Set problem A: In the listing, rewrite everything from the line that contains "Expand the plus toggle in top corner" down to the end of the listing, replacing "screenshot" with "capture" and leaving everything else unchanged. Leave the pictures out of your answer.
***
Tool tips Print E-mail
Written by Vidar Fagerjord   
Tuesday, 11 May 2010 20:57

Here's a little guide to the tools I use while I'm building my organ console, bench and pedal board. As a general rule, I recommend that you spend a little extra on your tools - you do not need professional quality, but you get what you pay for.

Therefore, cheap tools won't last that long and the margin of error is greater than you will appreciate. As a general rule I use to say that for the critical jobs - such as cutting the wood - you should buy high-quality tools. Since the foundation in any wood-working project lies in the preparation of the raw material, the tools needed for preparation should be of good to high quality. For an organ pedal, you will ned square cuts - 90°, not 91° or 89.6°. This will save you a lot of work later on!

 

NOTE!!!! SAFETY IS IMPORTANT!!! Use common sense and read the instructions. Keep the documentation in your shop, and ALLWAYS think "what is the worst thing that can happen?". Check out instructional videos on Youtube and learn from others before you loose a limb! I highly recommend the Woodwhisperer video podcast - especially those covering safety.

The Table saw

(No images yet). The table saw can be used for anything, but is especially great for splitting planks and cutting angles. With a tenon jig (google that one), you can even use the table saw in ways you never would think was possible!

You should also get a power saw, which is a great tool for cutting plywood sheets and so on.
***
Set problem B:
Does each of these statements agree with the tool tips guide? Answer yes or no for each, and quote the words from the guide that decide it.
(i) The author recommends buying professional-quality tools.
(ii) The table saw is described as especially great for splitting planks and cutting angles.
(iii) A power saw is suggested for cutting plywood sheets.

[Document and screenshot pointing listing]
***
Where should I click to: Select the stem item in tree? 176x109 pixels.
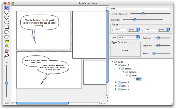click(x=138, y=79)
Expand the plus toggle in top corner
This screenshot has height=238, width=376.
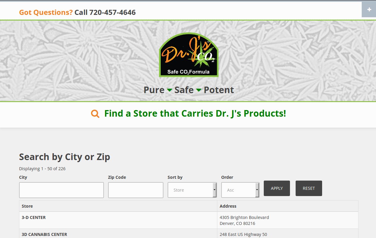coord(369,10)
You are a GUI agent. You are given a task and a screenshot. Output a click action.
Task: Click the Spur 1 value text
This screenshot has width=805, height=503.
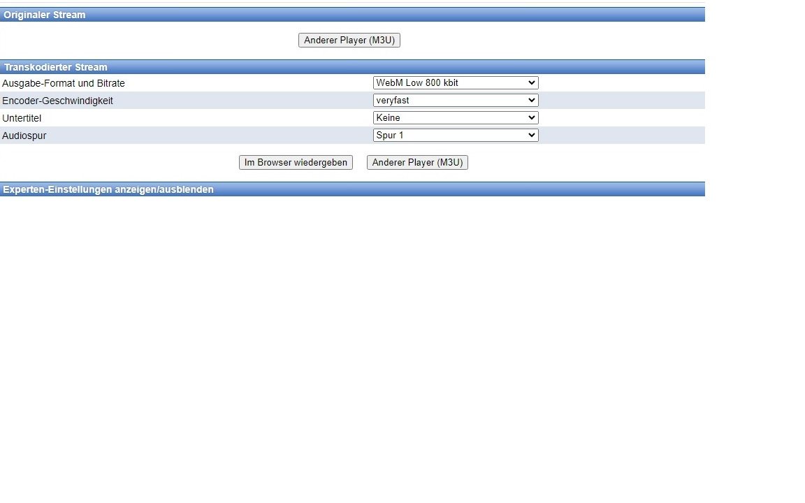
***
Exercise response A:
Expand the plus toggle in top corner
This capture has height=238, width=376.
coord(369,10)
You are a GUI agent. You are given a task and a capture. Output a click action.
Task: Click the Spur 1 value text
This capture has width=805, height=503.

Exercise response B:
(i) No: "you do not need professional quality, but you get what you pay for."
(ii) Yes: "is especially great for splitting planks and cutting angles."
(iii) Yes: "a power saw, which is a great tool for cutting plywood sheets and so on."